Dzień 3 - Wyznanie
Może mi ktoś przypomnieć, dlaczego to robię? Po co właściwie zgodziłam się na to spotkanie po lekcjach? Ja, naprawdę nie szukam przyjaźni. Chcę wreszcie skończyć to cholerne liceum. Może, jak się uda, zdam maturę, pójdę na studia. Może wtedy będzie lepiej. Nikt mnie nie będzie znał, ani uważał za wariatkę. No, przynajmniej dopóki nie zorientują się, jaka jestem walnięta. Jednak, Janek jest tak wkurzająco uparty. Zgodziłam wreszcie się z nim spotkać. Niech przekona się, że nie jestem dobrym materiałem na dziewczynę i wreszcie odpuści. Jestem wręcz przekonana, że potem będzie mu wstyd, że się ze mną umówił.

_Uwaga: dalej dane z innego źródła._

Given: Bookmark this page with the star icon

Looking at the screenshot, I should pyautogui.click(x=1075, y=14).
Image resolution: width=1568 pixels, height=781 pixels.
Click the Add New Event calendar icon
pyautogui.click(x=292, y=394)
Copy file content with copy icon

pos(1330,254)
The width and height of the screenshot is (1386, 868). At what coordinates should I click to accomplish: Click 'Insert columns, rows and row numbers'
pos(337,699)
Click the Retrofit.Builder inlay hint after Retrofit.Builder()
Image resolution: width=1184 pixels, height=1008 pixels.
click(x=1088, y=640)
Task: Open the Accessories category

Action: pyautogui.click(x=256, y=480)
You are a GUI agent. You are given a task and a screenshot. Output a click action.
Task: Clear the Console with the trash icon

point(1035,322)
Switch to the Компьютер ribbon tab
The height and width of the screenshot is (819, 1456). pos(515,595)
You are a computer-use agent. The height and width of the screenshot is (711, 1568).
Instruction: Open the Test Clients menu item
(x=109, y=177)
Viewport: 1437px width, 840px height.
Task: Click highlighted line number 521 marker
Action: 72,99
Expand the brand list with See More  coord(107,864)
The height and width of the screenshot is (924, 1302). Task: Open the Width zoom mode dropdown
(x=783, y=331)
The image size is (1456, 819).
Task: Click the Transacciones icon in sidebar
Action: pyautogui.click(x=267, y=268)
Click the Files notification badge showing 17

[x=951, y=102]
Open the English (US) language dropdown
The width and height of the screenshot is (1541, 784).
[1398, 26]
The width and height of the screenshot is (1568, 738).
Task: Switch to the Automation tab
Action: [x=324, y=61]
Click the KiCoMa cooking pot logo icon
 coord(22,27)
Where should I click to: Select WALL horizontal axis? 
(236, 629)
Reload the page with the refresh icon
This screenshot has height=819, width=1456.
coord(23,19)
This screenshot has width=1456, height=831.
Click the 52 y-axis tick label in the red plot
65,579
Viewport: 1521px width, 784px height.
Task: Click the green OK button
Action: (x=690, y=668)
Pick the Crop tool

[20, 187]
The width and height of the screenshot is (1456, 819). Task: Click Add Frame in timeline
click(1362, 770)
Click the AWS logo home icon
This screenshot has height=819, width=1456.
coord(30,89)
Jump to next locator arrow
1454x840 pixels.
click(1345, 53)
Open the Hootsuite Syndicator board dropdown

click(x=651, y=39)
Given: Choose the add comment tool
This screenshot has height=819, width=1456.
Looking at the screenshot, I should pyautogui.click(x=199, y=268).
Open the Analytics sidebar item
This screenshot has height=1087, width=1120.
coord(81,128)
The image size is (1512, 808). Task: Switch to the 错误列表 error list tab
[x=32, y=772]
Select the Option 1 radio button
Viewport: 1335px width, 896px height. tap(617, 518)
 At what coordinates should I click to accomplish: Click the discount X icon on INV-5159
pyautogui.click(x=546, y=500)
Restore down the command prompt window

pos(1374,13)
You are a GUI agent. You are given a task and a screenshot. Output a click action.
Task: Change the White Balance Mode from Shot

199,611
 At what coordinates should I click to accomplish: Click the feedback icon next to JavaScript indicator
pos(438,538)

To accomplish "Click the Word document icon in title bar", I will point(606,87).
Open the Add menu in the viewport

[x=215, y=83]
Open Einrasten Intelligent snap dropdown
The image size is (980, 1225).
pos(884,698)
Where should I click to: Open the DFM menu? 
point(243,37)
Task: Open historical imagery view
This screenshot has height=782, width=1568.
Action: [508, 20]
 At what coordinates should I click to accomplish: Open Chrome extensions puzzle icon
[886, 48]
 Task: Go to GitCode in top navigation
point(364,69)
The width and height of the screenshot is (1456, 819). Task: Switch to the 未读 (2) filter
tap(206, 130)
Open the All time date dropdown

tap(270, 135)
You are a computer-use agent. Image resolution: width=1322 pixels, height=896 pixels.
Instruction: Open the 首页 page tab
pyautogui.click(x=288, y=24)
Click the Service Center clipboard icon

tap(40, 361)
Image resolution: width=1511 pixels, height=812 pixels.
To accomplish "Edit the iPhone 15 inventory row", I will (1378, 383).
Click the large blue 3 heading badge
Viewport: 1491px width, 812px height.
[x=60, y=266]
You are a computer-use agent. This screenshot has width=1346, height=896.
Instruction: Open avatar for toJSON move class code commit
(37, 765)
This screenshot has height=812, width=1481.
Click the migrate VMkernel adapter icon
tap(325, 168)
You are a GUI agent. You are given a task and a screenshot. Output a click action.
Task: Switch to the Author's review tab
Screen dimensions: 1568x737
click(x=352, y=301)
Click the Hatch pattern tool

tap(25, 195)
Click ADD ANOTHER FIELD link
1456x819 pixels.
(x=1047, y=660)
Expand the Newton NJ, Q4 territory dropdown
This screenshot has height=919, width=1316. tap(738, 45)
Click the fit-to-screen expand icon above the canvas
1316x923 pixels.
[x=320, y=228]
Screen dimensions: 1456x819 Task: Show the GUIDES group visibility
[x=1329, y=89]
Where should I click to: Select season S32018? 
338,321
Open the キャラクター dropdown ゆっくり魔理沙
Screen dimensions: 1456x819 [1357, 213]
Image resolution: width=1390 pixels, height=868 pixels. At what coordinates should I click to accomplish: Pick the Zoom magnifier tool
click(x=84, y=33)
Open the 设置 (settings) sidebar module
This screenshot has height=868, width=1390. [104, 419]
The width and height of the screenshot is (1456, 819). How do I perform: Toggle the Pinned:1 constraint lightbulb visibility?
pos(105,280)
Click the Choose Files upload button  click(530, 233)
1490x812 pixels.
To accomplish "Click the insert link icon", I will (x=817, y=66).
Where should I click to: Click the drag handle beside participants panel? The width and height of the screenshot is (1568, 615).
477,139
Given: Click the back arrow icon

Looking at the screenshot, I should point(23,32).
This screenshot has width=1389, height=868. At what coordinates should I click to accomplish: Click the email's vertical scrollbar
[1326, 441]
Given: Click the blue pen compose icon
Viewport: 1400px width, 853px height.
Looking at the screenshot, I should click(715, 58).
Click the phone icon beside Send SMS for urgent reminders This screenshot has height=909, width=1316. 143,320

A może przekonał mnie ten jego rozbrajający uśmiech i to zielone, pełne skupienia spojrzenie. On, jako jedyny patrzy wprost na mnie. Jako jedyny, nie udaje, że mnie nie ma w pobliżu.
Kelnerka kładzie na stole nasze napoje, talerze, sztućce oraz sosy. Posyła nam uśmiech. Mówi, że pizza będzie za chwilę, bo o tej godzinie nie ma dużego ruchu, więc nie będziemy długo czekać. Świetnie, szybciej będę mogła wrócić do domu.
Janek grzebie w plecaku. Przyglądam się naszywkom. Same stare zespoły: Guns N' Roses, Aerosmith, Alice Cooper i tym podobne. Ten chłopak urwał się z innej epoki? Nie zwracam aż takiej uwagi na muzykę. Musi być mocno i głośno, żeby zagłuszyć wszystkie myśli i moje durne pomysły, ale przynajmniej, jeśli chodzi o klimat, mamy podobny gust.
W końcu wyciąga z kostki komórkę, a plecak odkłada na ziemię.
– Guns N' Roses, najniebezpieczniejszy zespół lat osiemdziesiątych – zagaduję.
Janek wbija we mnie wzrok i posyła mi ten swój szeroki uśmiech.
– I dziewięćdziesiątych – dodaje. – Teraz to już zeszli na psy, ale kiedyś fajnie grali. Plecak jest mojego starszego brata, więc to właściwie jego zespoły, ale ja się na nich wychowałem. Teraz słucham cięższych klimatów. Ty, czego słuchasz? – pyta.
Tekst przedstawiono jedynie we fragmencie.